We believe the appeals presented in the Dorsey case are valid; but not for the reason given by the appeal board. Under the language of the Michigan employment security act, each claim is an individual case, and must be initiated by the claimant or his representative. The act speaks repeatedly in terms of "an individual" or "a claimant." CL 1948 and CLS 1952, § 421.1 et seq. (Stat Ann 1950 Rev and 1953 Cum Supp § 17.501 et seq.)
The argument that the paragraph quoted from the union constitution represents a general power of attorney in cases of this nature seems ill-founded to us. Powers of attorney, even when specifically so designated, are strictly construed and cannot be enlarged by construction. Bergman v. Dykhouse, 316 Mich. 315; Magilavy v. Fekete, 251 Mich. 518; Jeffrey v. Hursh, 49 Mich. 31.
This record makes clear that Mr. Zwerdling filed appearance on behalf of these claimants and, under oath, certified that he was attorney for the claimants thus appearing. Under the employment security statute, and the rules of the appeal board, claimants can be represented by counsel. CL 1948, § 421.31 (Stat Ann 1950 Rev § 17.533); Michigan employment security commission appeal board Rule 12 (1954 AC, § R 421.412).
When an attorney enters an appearance in behalf of a party, a presumption arises that the attorney was properly authorized. Corbitt v. Timmerman, 95 Mich. 581 (35 Am St Rep 586); August v. Collins, 265 Mich. 389; 88 ALR 12. 15.
====
:: SHORT TASK 1 ::
Rewrite the opinion from the words containing "The argument that" through "AC, § R 421.412).", replacing "appeal board" with "review board".
:: SHORT TASK 2 ::
List every case the opinion cites by name in the form "one party v. another party."

:: MATERIAL ::
====
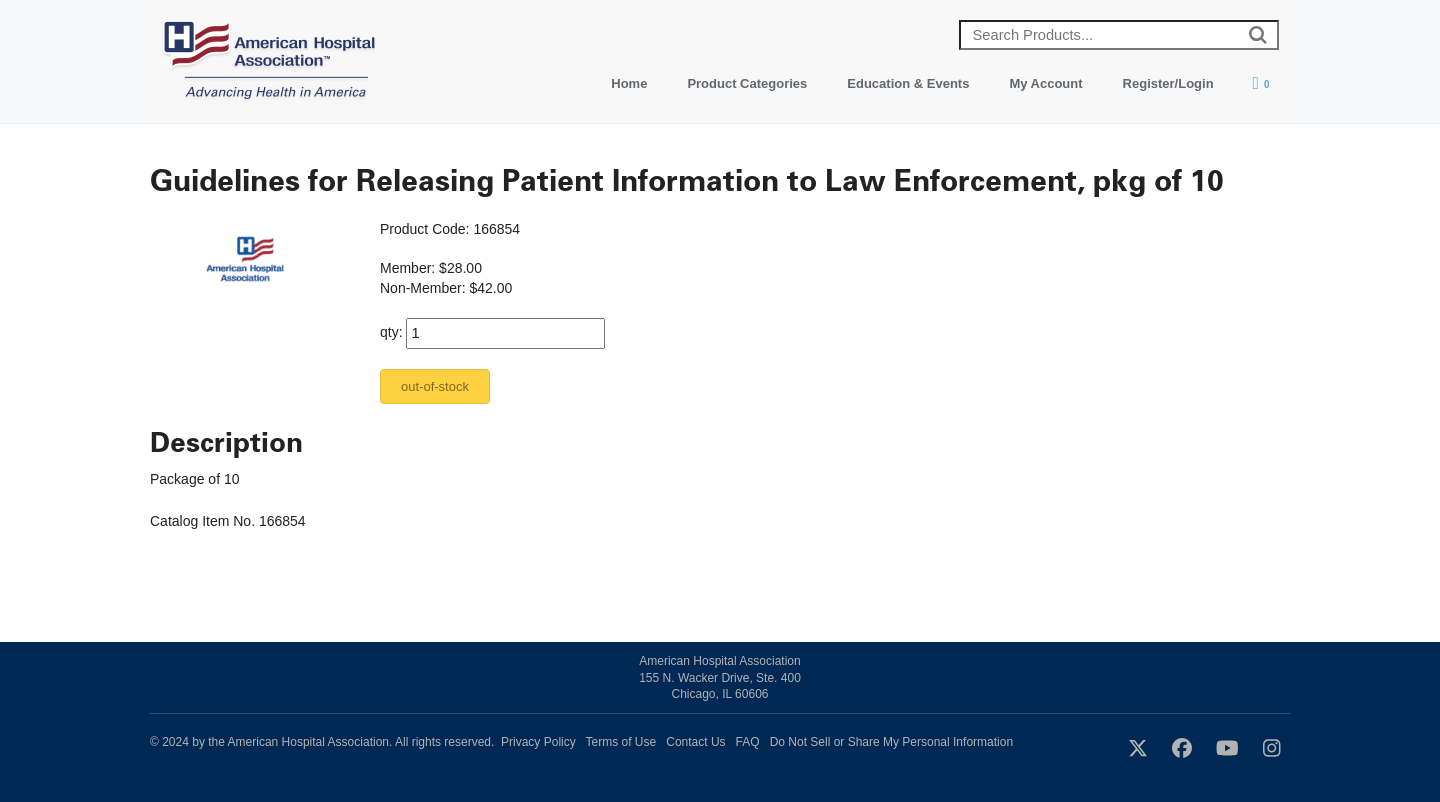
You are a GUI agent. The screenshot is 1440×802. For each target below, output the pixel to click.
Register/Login (1168, 83)
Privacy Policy (538, 742)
====
:: CORRECT ANSWER 1 ::
The argument that the paragraph quoted from the union constitution represents a general power of attorney in cases of this nature seems ill-founded to us. Powers of attorney, even when specifically so designated, are strictly construed and cannot be enlarged by construction. Bergman v. Dykhouse, 316 Mich. 315; Magilavy v. Fekete, 251 Mich. 518; Jeffrey v. Hursh, 49 Mich. 31.
This record makes clear that Mr. Zwerdling filed appearance on behalf of these claimants and, under oath, certified that he was attorney for the claimants thus appearing. Under the employment security statute, and the rules of the review board, claimants can be represented by counsel. CL 1948, § 421.31 (Stat Ann 1950 Rev § 17.533); Michigan employment security commission review board Rule 12 (1954 AC, § R 421.412).

:: CORRECT ANSWER 2 ::
Bergman v. Dykhouse
Magilavy v. Fekete
Jeffrey v. Hursh
Corbitt v. Timmerman
August v. Collins